Of the lines in the material below, print only those from the one containing "Click Close button in the Graphics window" to the one containing "Image resolution: width=800", ends included, exactly as written and without pictures.

********************

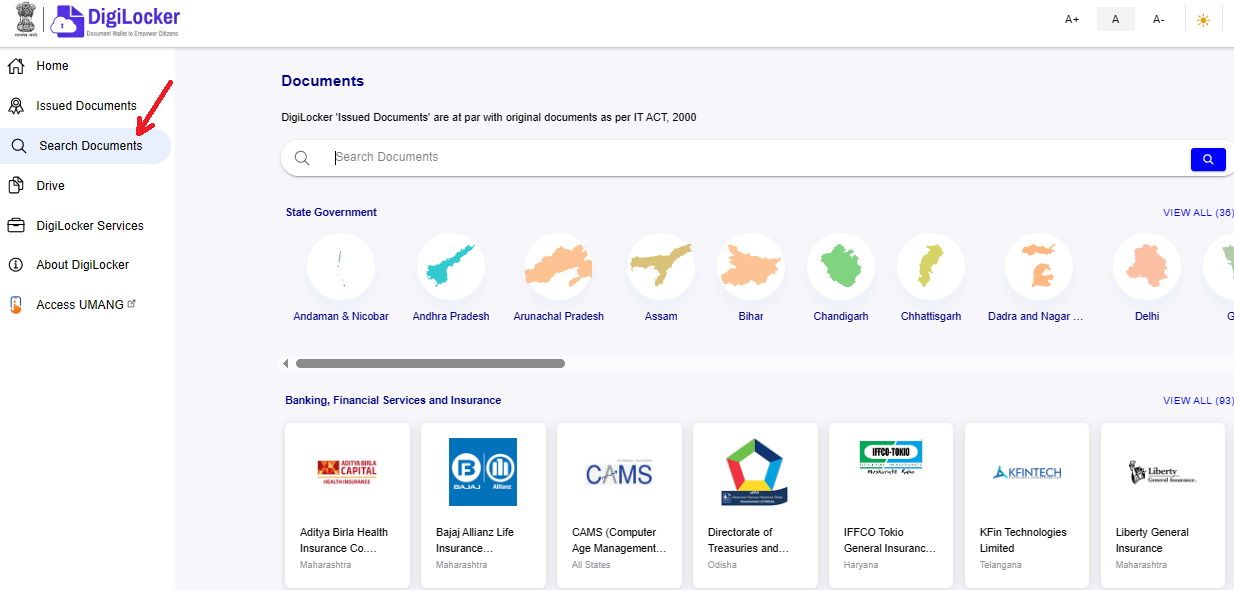Open VIEW ALL for State Government documents
Viewport: 1234px width, 590px height.
1197,212
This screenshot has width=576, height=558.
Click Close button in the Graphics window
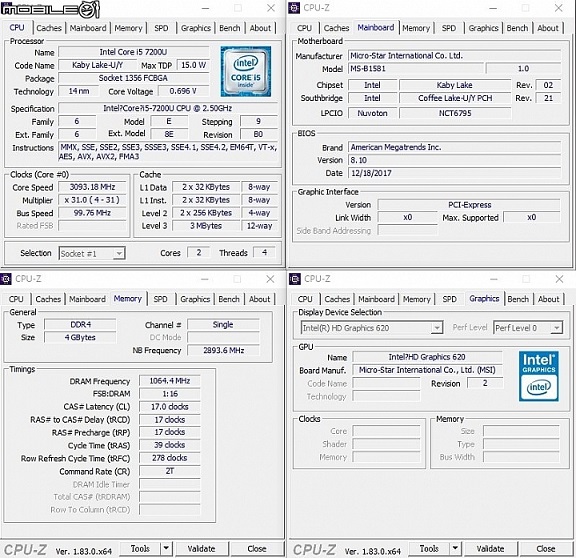pyautogui.click(x=546, y=548)
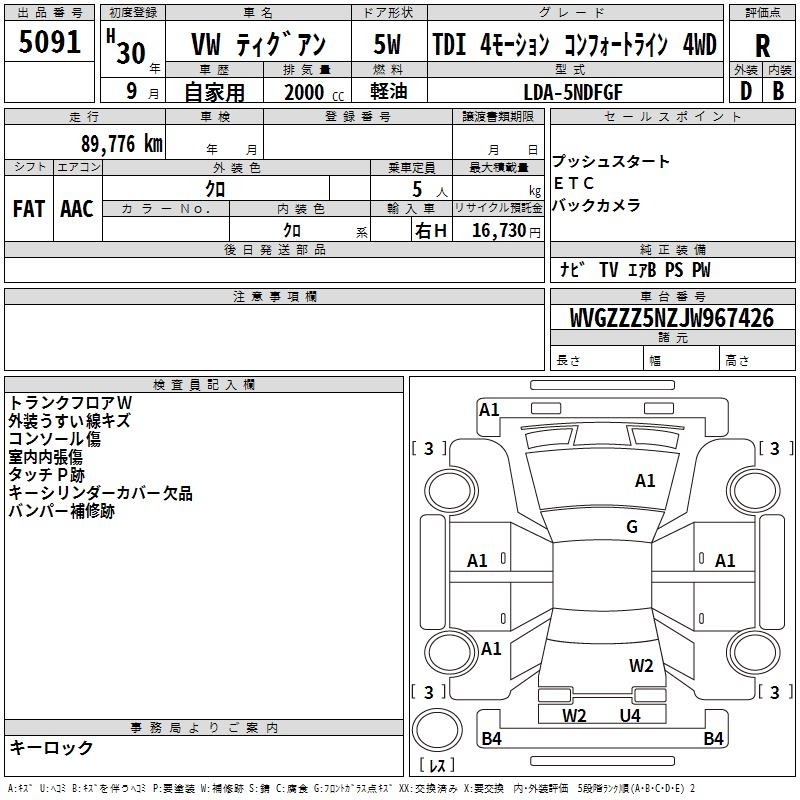Click the G mark on windshield
The height and width of the screenshot is (800, 800).
point(632,527)
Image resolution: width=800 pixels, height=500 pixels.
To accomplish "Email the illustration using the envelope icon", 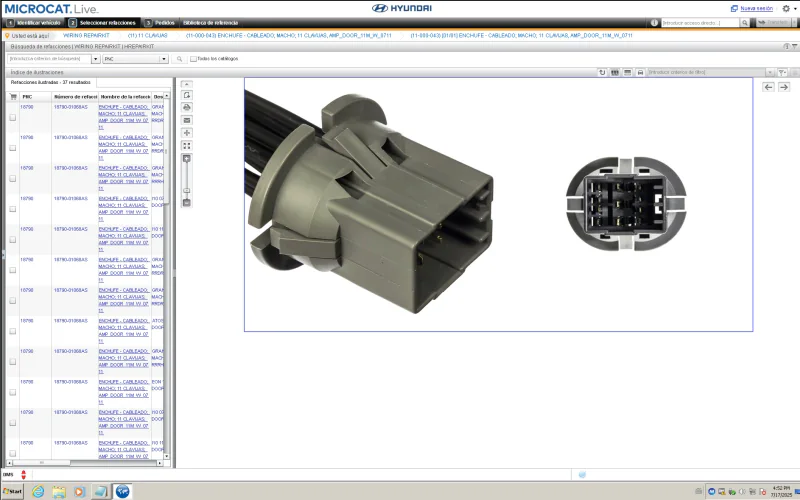I will pyautogui.click(x=187, y=120).
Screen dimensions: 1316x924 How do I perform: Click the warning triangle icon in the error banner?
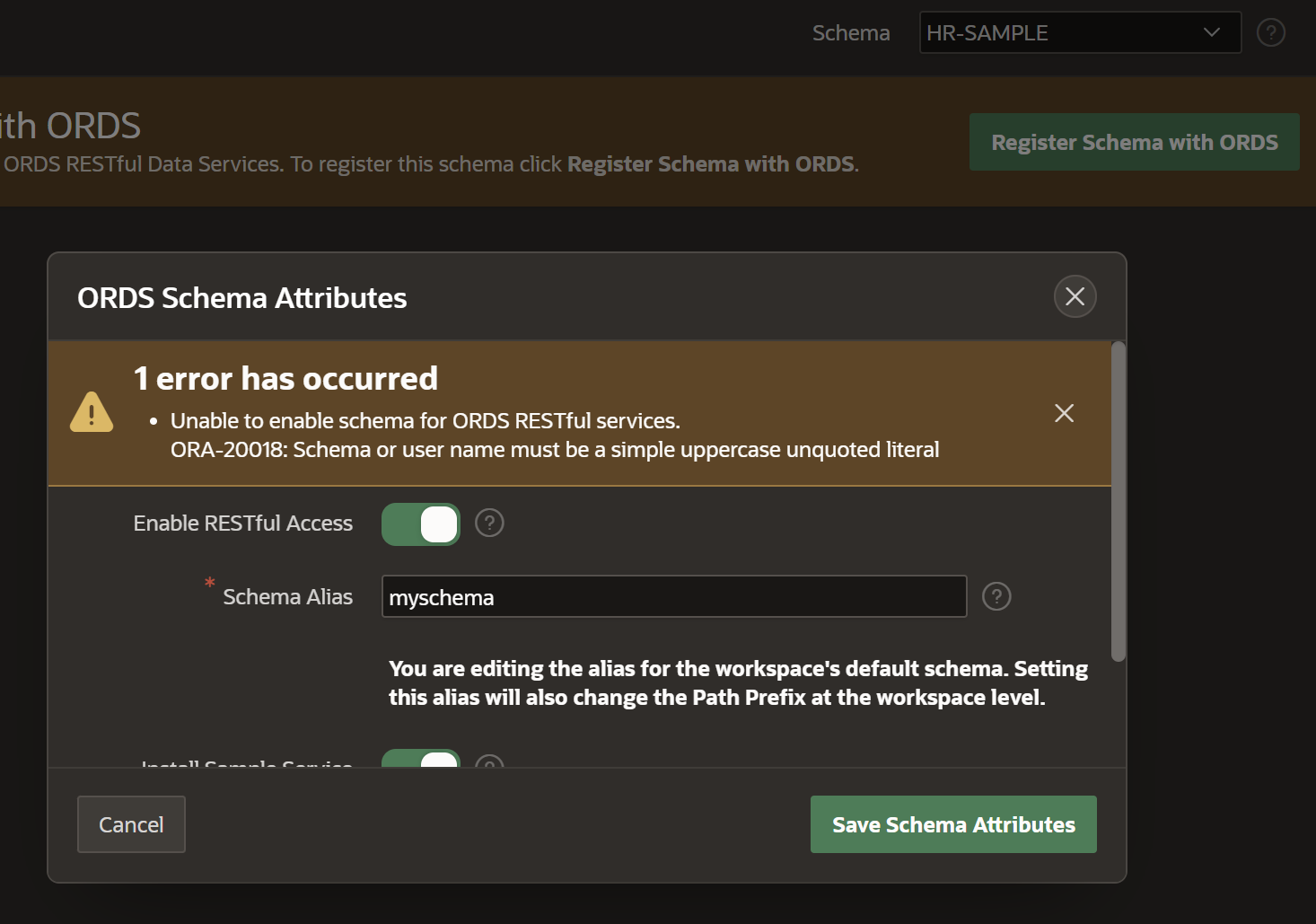click(92, 413)

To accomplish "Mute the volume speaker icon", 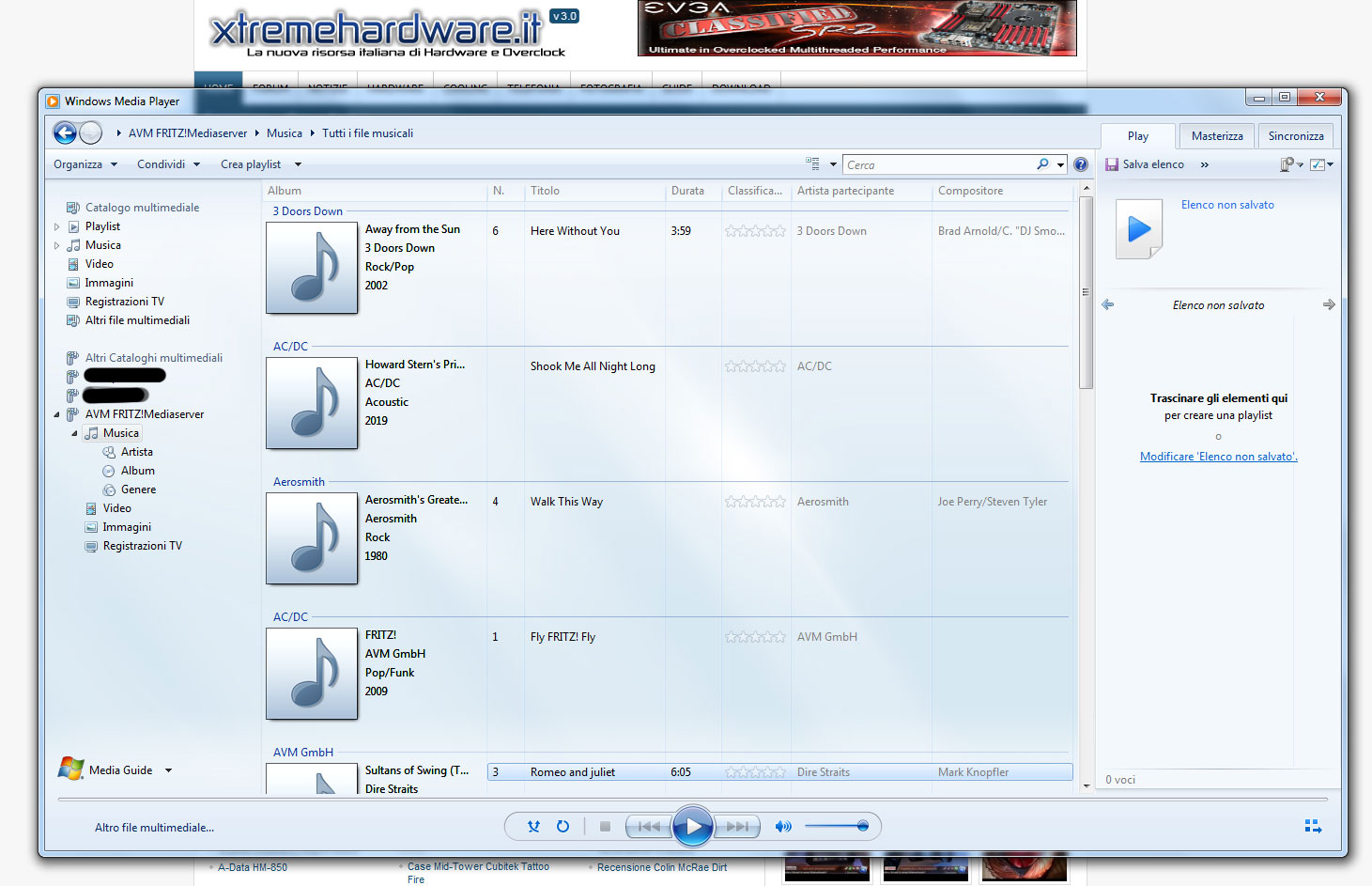I will [x=782, y=827].
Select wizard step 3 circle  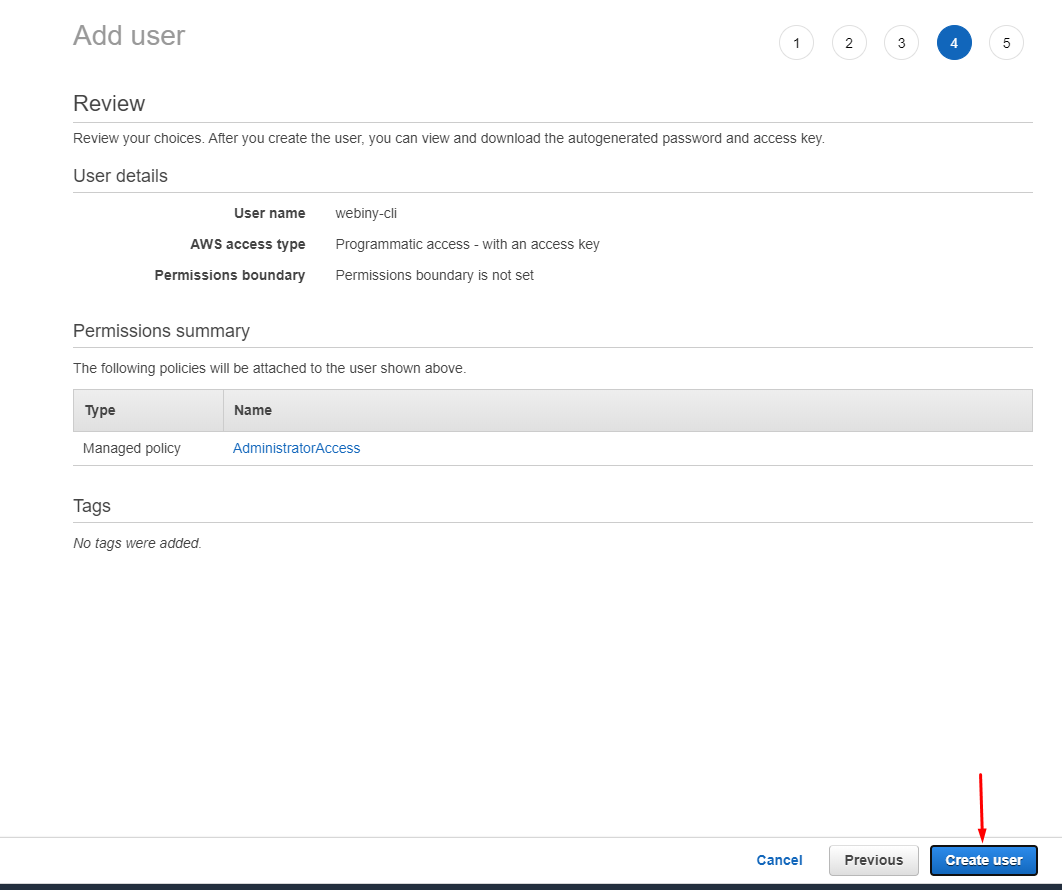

********************

RESULT OF THIS TASK —
Click Close button in the Graphics window
pyautogui.click(x=546, y=548)
Click the G mark on windshield
The height and width of the screenshot is (800, 800).
point(632,527)
Image resolution: width=800 pixels, height=500 pixels.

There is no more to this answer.